▸ Task objective
With pictures left out, return only the lines from the line containing "You are a computer-use" through the end of the material below, both included.

▸ Exercise data

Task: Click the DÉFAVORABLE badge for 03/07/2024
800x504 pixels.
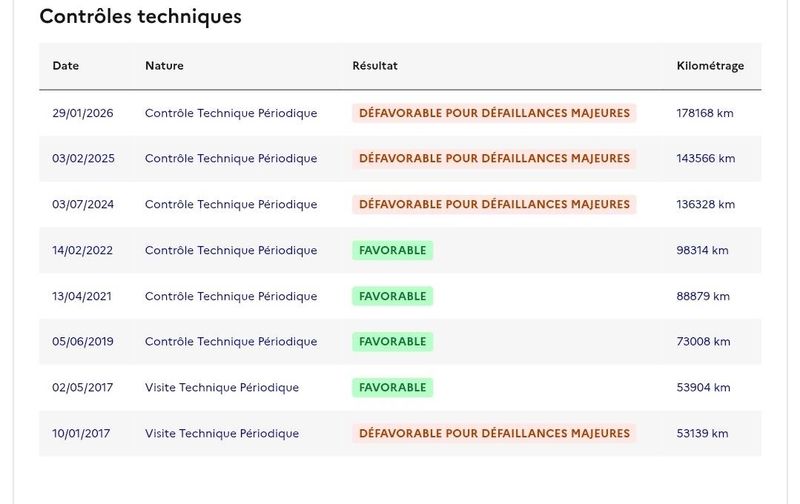Action: click(494, 204)

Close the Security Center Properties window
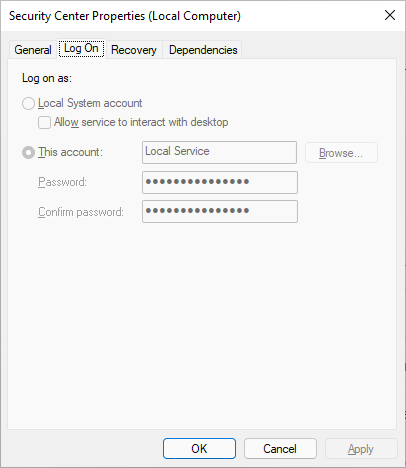point(390,15)
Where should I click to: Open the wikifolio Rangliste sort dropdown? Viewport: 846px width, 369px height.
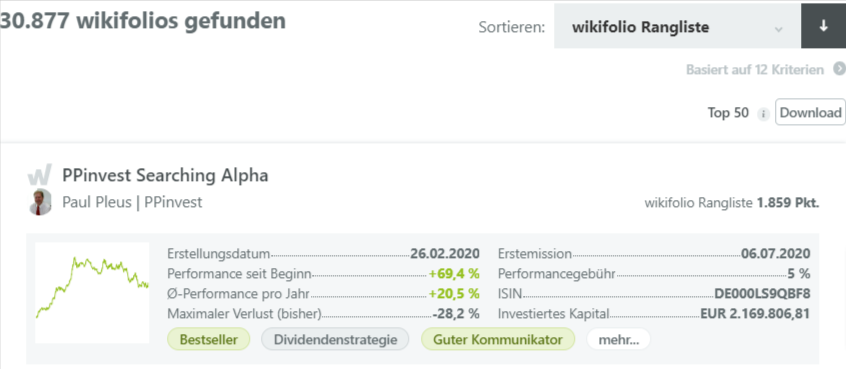pos(677,26)
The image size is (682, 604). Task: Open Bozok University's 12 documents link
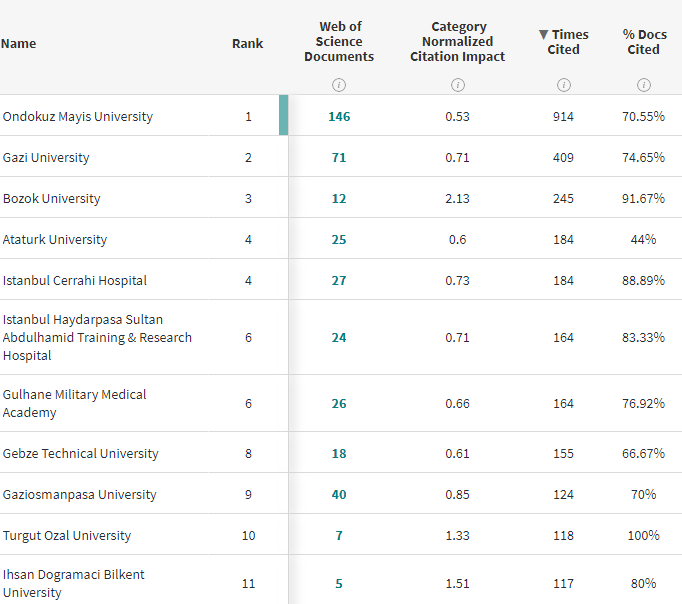coord(339,199)
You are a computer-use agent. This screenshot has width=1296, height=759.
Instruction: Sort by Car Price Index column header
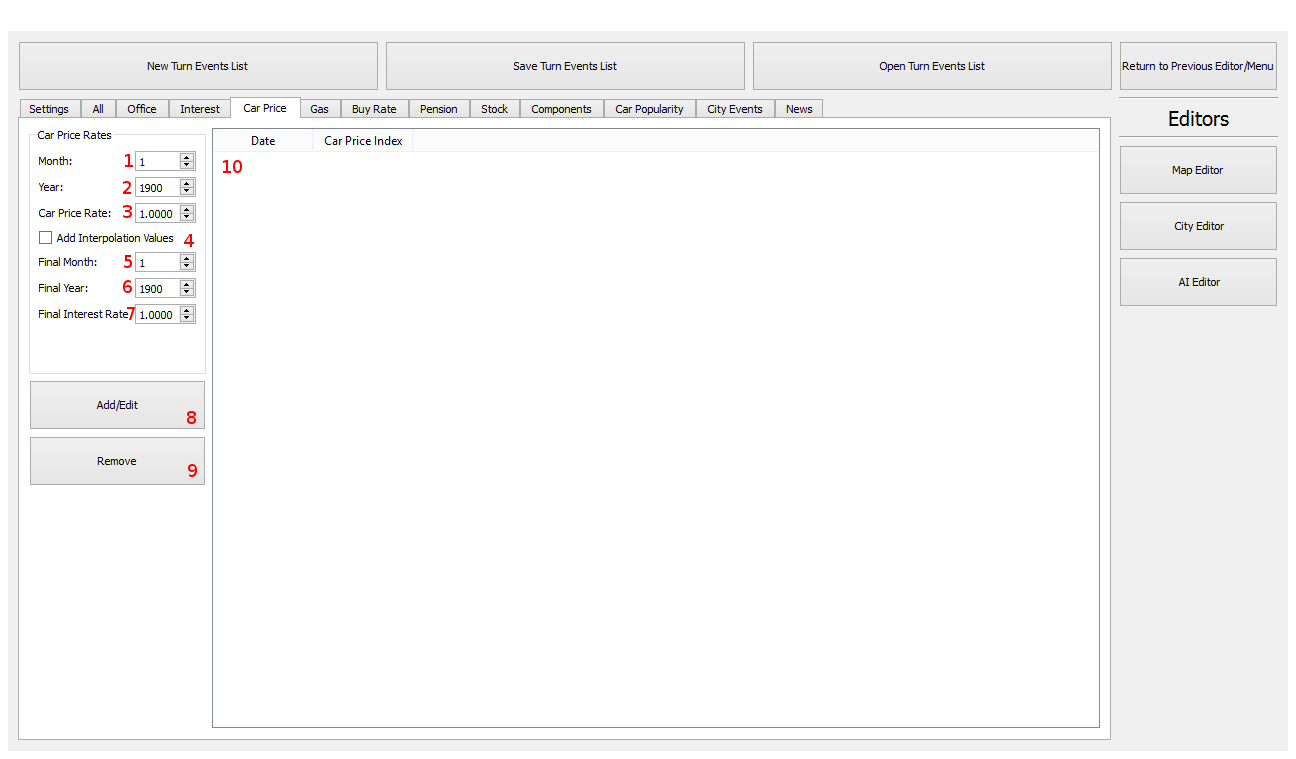click(363, 141)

▸ Solution to the problem
You are a computer-use agent. This screenshot has width=1296, height=759.
Instruction: Sort by Car Price Index column header
click(363, 141)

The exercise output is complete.